WHAT TO PRODUCE: Return every line in the items below that contains the string "cross", matching case exactly.

┌────────

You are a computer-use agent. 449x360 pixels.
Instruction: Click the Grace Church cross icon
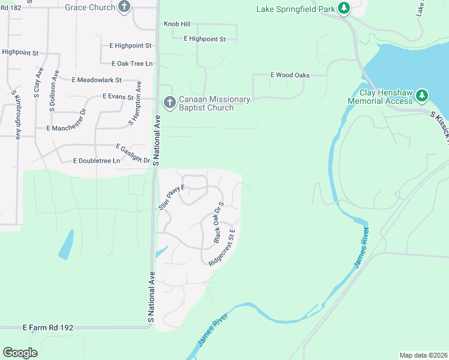tap(124, 7)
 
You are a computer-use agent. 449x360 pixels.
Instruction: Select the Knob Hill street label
tap(176, 24)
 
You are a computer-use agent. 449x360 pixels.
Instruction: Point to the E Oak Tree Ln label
tap(132, 64)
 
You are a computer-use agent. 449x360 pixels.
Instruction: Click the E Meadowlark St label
tap(97, 80)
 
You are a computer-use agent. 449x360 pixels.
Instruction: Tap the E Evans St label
tap(121, 96)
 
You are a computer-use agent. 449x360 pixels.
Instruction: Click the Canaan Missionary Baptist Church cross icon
tap(169, 102)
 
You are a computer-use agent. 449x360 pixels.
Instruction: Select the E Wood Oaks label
tap(290, 75)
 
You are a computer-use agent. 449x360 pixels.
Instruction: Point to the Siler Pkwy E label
tap(173, 196)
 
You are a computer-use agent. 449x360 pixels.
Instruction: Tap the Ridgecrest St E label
tap(224, 247)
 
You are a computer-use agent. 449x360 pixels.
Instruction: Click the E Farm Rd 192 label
tap(48, 328)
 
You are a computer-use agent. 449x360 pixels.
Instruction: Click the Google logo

└────────

SOLUTION BELOW:
Instruction: Click the Grace Church cross icon
Instruction: Click the Canaan Missionary Baptist Church cross icon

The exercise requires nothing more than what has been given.